• Complete the following:
**a.** From the sugar tax text below, list every possible explanation the Treasury official gives for the higher-than-expected revenue.
**b.** Say whether each statement agrees with the sugar tax text below, and quote the deciding words: (i) The first 4g of sugar per 100ml are not taxed. (ii) Revenue from April 1 to the end of August fell short of the Treasury's projections. (iii) The 2018-2019 fiscal year ends on March 31.

• Excerpted text:

The government introduced a tax on sugar-sweetened beverages on April 1, as part of its efforts to combat obesity and its related health risks. The Treasury calls it the health promotion levy, and it has been set at 2.1c for every gram of sugar per 100ml above a 4g threshold: in other words, the first 4g of sugar per 100ml are exempt from the levy.

The Treasury said it had collected a little more than R1bn in revenue from the sugar tax between April 1 and the end of August, slightly ahead of its projections. It had anticipated collecting R1.64bn during the entire 2018-2019 fiscal year, which ends on March 31.

The Treasury’s chief director for economics and tax analysis, Christopher Axelson, said there could be several explanations for the higher-than-expected revenue. “Either the surveys we used to make the calculations underestimated the consumption of sugary beverages, or producers have not reformulated as much as we thought, or consumers have not decreased their consumption of sugary beverages as much as we estimated,” he said.

• Given data:
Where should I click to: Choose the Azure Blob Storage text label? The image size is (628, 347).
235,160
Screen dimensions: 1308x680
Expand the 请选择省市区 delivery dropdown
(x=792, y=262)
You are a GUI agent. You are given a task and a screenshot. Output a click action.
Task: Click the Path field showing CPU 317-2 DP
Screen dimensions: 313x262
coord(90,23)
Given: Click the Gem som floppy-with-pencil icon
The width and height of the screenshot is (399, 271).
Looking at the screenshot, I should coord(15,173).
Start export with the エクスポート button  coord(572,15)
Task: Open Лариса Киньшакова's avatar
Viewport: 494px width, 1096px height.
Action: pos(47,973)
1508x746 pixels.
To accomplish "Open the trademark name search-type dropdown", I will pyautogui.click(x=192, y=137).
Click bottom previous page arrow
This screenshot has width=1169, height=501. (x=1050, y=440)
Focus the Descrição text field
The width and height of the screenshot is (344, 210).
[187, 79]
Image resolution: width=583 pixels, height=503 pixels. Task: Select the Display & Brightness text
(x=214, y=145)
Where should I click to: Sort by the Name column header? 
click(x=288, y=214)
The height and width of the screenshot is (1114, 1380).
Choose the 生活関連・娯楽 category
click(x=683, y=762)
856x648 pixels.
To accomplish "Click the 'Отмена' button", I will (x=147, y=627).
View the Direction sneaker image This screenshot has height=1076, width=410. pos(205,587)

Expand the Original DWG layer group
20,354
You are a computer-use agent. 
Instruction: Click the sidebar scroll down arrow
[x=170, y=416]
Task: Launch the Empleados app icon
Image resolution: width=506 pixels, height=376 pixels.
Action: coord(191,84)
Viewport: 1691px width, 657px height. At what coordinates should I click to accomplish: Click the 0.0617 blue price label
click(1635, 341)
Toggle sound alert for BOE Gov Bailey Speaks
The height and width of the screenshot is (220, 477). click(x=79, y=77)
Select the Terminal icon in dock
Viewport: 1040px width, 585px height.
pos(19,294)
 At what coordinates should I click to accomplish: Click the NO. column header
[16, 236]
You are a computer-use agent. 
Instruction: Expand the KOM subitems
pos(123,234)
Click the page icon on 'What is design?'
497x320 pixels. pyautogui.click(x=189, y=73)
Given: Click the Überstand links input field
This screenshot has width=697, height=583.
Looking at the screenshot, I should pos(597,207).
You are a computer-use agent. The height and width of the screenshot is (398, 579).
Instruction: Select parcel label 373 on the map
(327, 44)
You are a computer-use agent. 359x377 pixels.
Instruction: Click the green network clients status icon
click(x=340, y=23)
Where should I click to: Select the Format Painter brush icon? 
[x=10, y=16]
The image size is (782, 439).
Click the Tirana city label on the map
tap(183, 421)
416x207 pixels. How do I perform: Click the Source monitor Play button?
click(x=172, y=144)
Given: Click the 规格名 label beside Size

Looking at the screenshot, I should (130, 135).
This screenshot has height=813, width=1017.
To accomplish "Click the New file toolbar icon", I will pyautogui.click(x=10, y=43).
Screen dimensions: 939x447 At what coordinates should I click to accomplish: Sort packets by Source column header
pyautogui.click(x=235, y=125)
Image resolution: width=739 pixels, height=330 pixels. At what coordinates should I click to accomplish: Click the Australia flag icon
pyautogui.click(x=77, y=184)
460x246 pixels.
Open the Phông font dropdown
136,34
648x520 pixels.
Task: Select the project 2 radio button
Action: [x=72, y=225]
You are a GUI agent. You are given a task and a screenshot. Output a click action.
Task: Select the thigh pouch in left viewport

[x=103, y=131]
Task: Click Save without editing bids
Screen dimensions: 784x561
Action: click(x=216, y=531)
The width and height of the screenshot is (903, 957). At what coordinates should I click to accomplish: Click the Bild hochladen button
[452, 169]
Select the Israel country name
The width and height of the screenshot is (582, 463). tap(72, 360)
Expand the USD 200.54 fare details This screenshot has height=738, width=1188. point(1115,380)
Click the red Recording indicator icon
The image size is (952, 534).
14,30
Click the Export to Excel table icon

• Response list:
**a.**
1. The surveys used to make the calculations underestimated the consumption of sugary beverages.
2. Producers have not reformulated as much as the Treasury thought.
3. Consumers have not decreased their consumption of sugary beverages as much as the Treasury estimated.

**b.**
(i) Yes: "the first 4g of sugar per 100ml are exempt from the levy"
(ii) No: "slightly ahead of its projections"
(iii) Yes: "which ends on March 31"